It's actually a bit of a thing nowadays to re-issue single LPs as double LPs under the pretense of better fidelity despite the fact that the original was 40 mins or so. It's just money grabbing.
 
All this kind of reminds me of how I bought YOB's and Pallbearer's albums last year. They ended up being double vinyl albums with 1 song on each side. I actually prefer the Spotify versions that don't require me standing up every 10 minutes.
 
I bought Ghost's latest " Meliora" on vinyl as part of their limited edition box set--ridiculous and fantastic at the same time.
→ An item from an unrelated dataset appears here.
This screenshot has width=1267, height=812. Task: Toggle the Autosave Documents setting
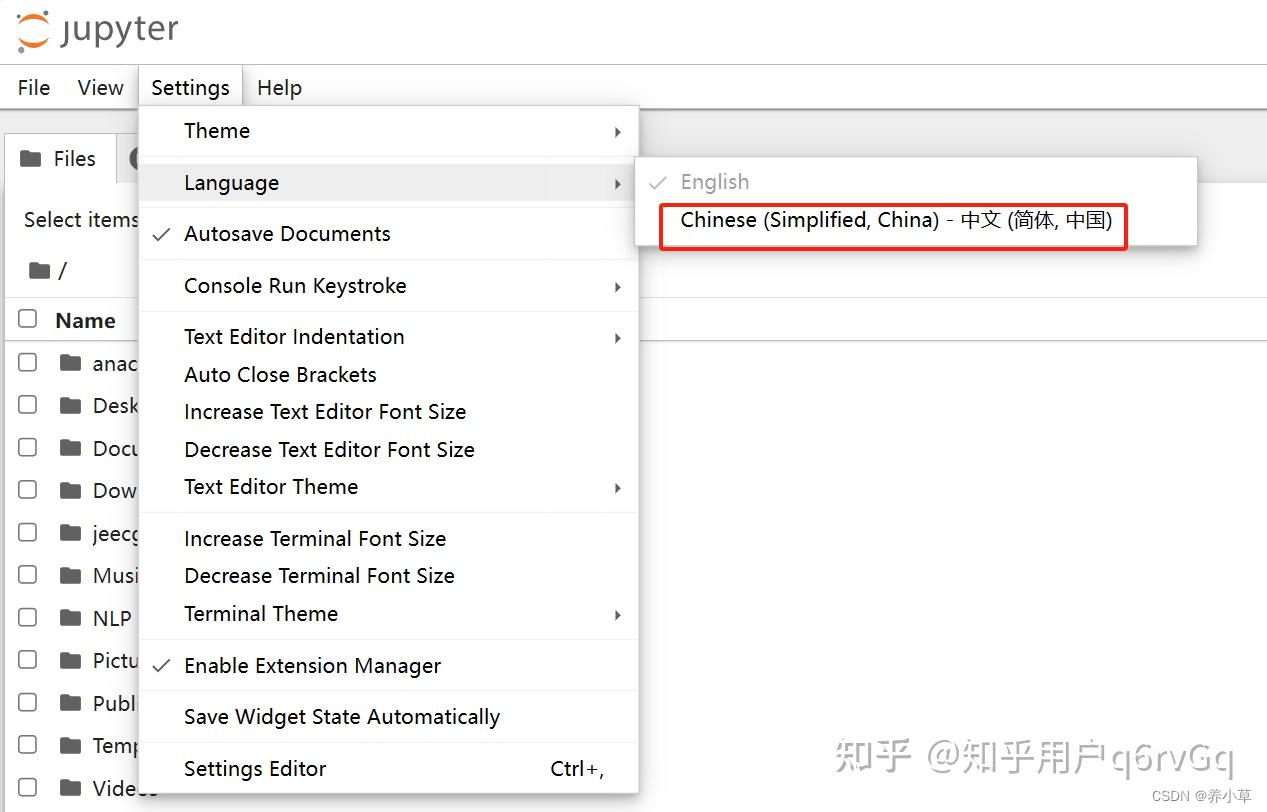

Look at all this stuff!

meliora.jpg

But....The LP in the box set isn't a gate-fold sleeve (which includes the artwork booklet) so I had no choice but to buy the gate-fold sleeve edition as well


because I have too much money and no sense
 
It's actually a bit of a thing nowadays to re-issue single LPs as double LPs under the pretense of better fidelity despite the fact that the original was 40 mins or so. It's just money grabbing.
The only album I can think of where this is a good thing is Nick Cave's Murder Ballads. The original is a single LP with too much packed onto each side, it sounds like ass.
 
Nirvana In Utero reissue on 2 45rpm records sounds unbelievably good.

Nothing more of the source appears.